2017 brought some exciting and novel developments in women’s health, including some of the major updates we shared from the ESG congress last October. We shared interesting developments in women’s health key topics, including hormone-replacement therapy, contraception, and we have also provided some history behind steroid hormone receptor evolution. Let’s recap the key trends we have seen last year:
Estrogen safety in relation to breast cancer (BC) risk is a widely discussed topic, data from the WHI RCT estrogen alone arm showed a decreased risk in breast cancer in women on the estrogen only treatment, this was also demonstrated in the study by Anderson et al., Lancet, Oncology, 2012, which showed a significant decrease in breast cancer incidence in women using estrogen and fewer deaths from breast cancers and other causes in the treatment arm compared to the placebo group. However, The NURSE study (Sisti et al., Int J Cancer, 2016) showed MHT use increased risk of luminal A and B breast cancer in women who used estrogen at long term treatment but not at short term treatment. Evidence from epidemiology also confirms the length of estrogen exposure increases the risk of breast cancer, as does age at menarche and age at menopause. Literature shows estrogen can promote or even initiate breast cancer, whereas preclinical studies show that aromatase inhibitors and antiestrogens can help prevent breast cancer. Data from the collaborative group on hormonal factors in breast cancer have shown that pre-menopausal women have a higher risk than postmenopausal women of the same age.

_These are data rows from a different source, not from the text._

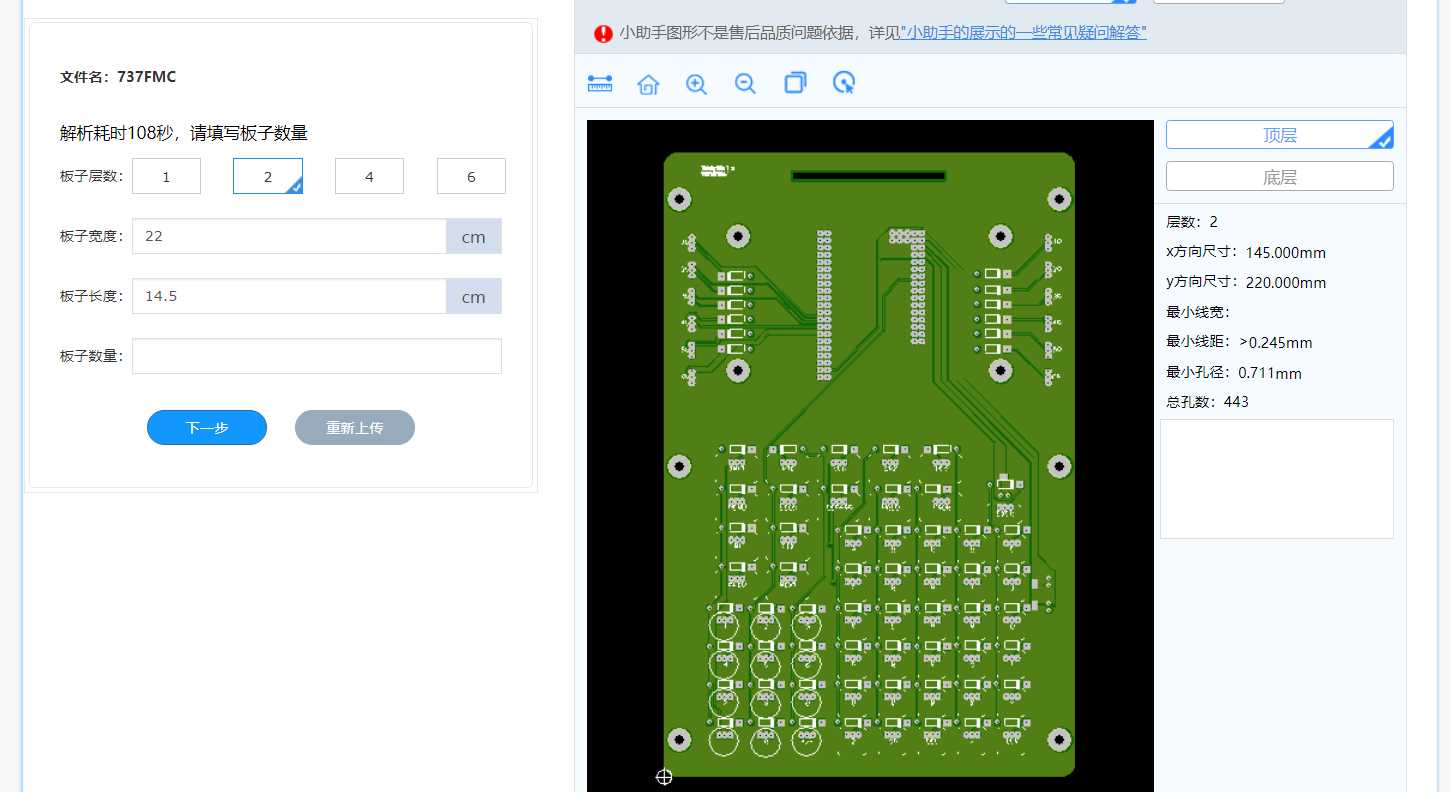The width and height of the screenshot is (1451, 792).
Task: Select 1 as the board layer count
Action: [166, 175]
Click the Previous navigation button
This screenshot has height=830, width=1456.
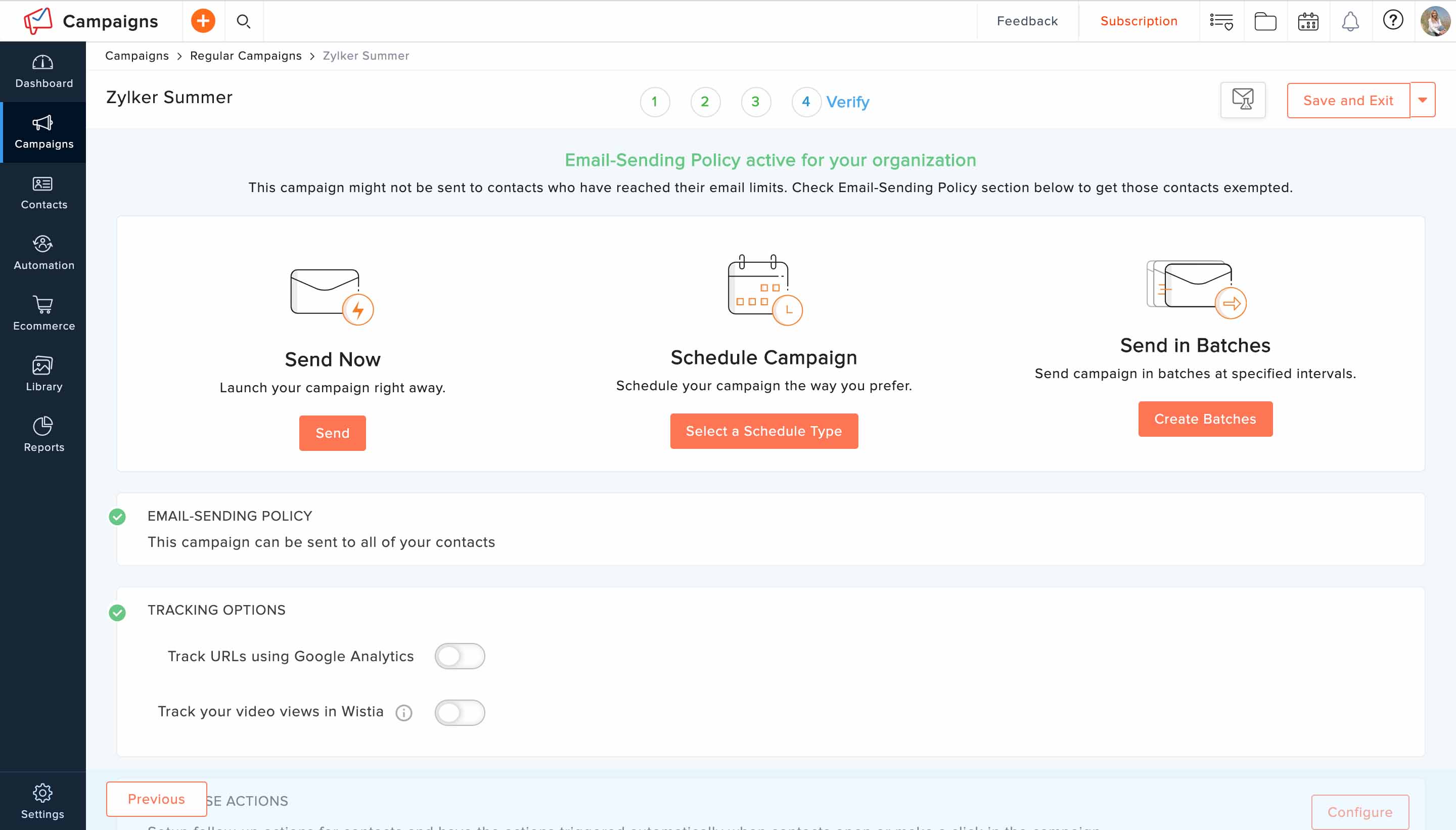156,800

Although the results from studies seem to lead to different conclusions, comparing all the data available suggests that for women with a high BMI and high insulin resistance, estrogen could help to decrease BC risk by decreasing insulin resistance.
One of the most prominent changes during menopause is fat gain and change in a women’s body shape. Unlike other menopausal transitions, hormonal interventions currently available are not targeting this issue, which can have a negative impact on the overall health. The Interheart study and some recent data from the WHI, show it’s the site of fat that’s the biggest cause for concern as an increase in abdominal fat is linked to increased CVD risk.
Data from the WHI observation study showed women can be separated into four sections: metabolically benign normal weight, at risk normal weight, metabolically benign overweight and at risk overweight. These four categories scored very differently showing links between phenotypes, metabolic type and insulin resistance. Looking at women who have features of metabolic syndrome, showed they had higher markers such as IL-6. The very skinny or the very obese are more at risk than those who are or moderately obese.
Lower levels of estrogen and progesterone can affect a number of different body functions, such as contraception. It’s important to understand that under the age of 50 women must use contraception for 2 years after diagnosis of menopause, over the age of 50, of they must use contraception for 1 year after diagnosis.
As we discussed in a previous post last October, contraception has also an important impact on diagnosis: if a patients is using a contraceptive doctors need to carry out FSH and LH twice, 6 weeks apart. Whilst tests can be done if a patient has an IUD or is on the POP, patients must stop COC for a cycle and stop DMPA for testing. When diagnosing, it’s important to think about the opportunities for screening and education. Discuss cervical screening, breast self-testing, osteoporosis risk, ovarian cancer, diabetes and incontinence, talk about symptoms and risk factors that increase with age.
Interestingly, now scientists are exploring whether transplanting lab-made ovaries might stop the common symptoms of menopause, such as hot flashes, sleep problems, weight gain, and worse, bone deterioration. In one of the first efforts to explore the potential of such a technique, researchers say they used tissue engineering to construct artificial rat ovaries able to supply female hormones like estrogen and progesterone. The results of the study were published in October last year in Nature communications. When tested in rats, the pieces of tissue, known as organoids, were better than traditional hormone replacement drugs at improving bone health and preventing weight gain. The treatment was also as good as hormone drugs at maintaining healthy tissue in the uterus.
Clinical trials of artificial ovaries are not likely to happen soon but it will definitely be interesting to see what will happen in 2018!